Stella develops an unshakable passion for the company’s stage director, Meredith Potter but the young girl has overlooked one of the man’s key characteristics – he’s gay. Her innocence of this and her working class gaucheness means that she rattles around the private lives of the actors doing all sorts of damage without really registering the impact. Reviewing the book on its release, Publisher’s Weekly neatly captures the heart of the book:

“Stella has the normal self-consciousness and naivete of adolescence overlaid by a strong will, guilelessness and lack of tact. Her innocent but dangerous impulses and her crush on Meredith, whose homosexuality eludes her, makes Stella a sort of Typhoid Mary of psychological injury; one after another, members of the troupe suffer from her impetuous behavior.”
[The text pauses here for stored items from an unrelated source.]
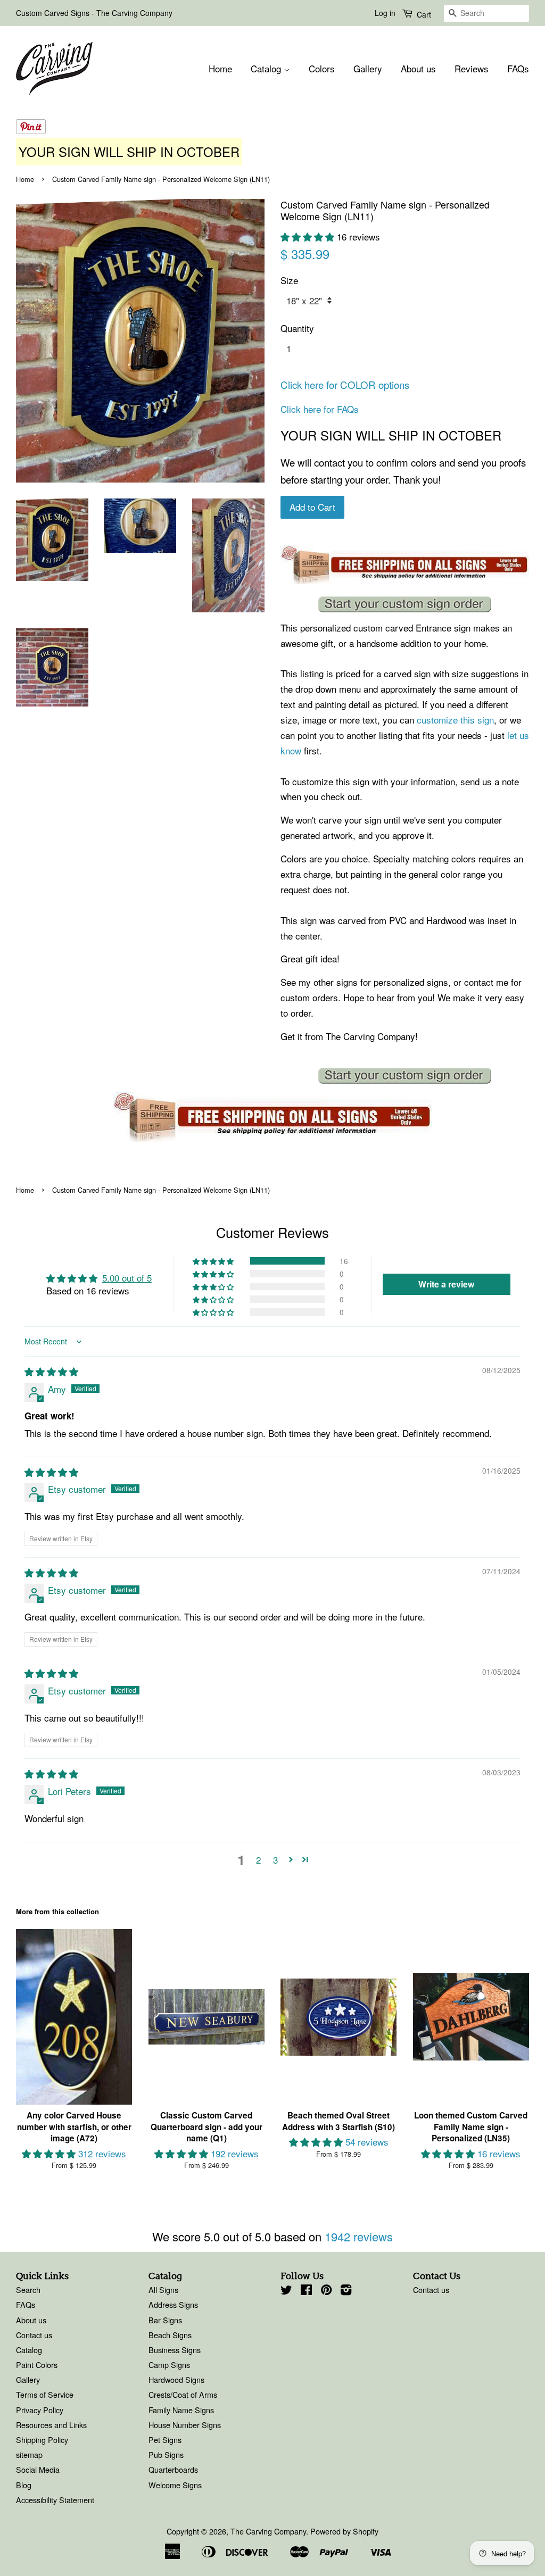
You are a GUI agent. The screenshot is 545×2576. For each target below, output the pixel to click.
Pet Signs (164, 2439)
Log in (385, 12)
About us (418, 68)
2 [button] (258, 1859)
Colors (322, 68)
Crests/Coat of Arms (182, 2394)
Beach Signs (170, 2334)
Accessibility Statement (55, 2499)
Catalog (267, 68)
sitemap (29, 2454)
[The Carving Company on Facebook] (306, 2291)
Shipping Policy (42, 2439)
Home (220, 68)
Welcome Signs (175, 2484)
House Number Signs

The real substance of this book comes from the immediacy of the setting and the characters that get artfully sketched with what seems like minimum effort and very few brush strokes. It’s impossible to doubt for even one moment that this is an environment and a set of relationships that Bainbridge herself has witnessed and probably more than once. There’s obviously a big dollop of autobiography in the book but this isn’t get a personal reminiscence but an attempt to take a very different but quite daring and tangential look at the way social class works and what happens when class codes collide.

Paperback copies of the book are easy to find and can be bought quite cheaply. The original Duckworth hardback is a little more expensive but beautifully produced and reassuringly slim.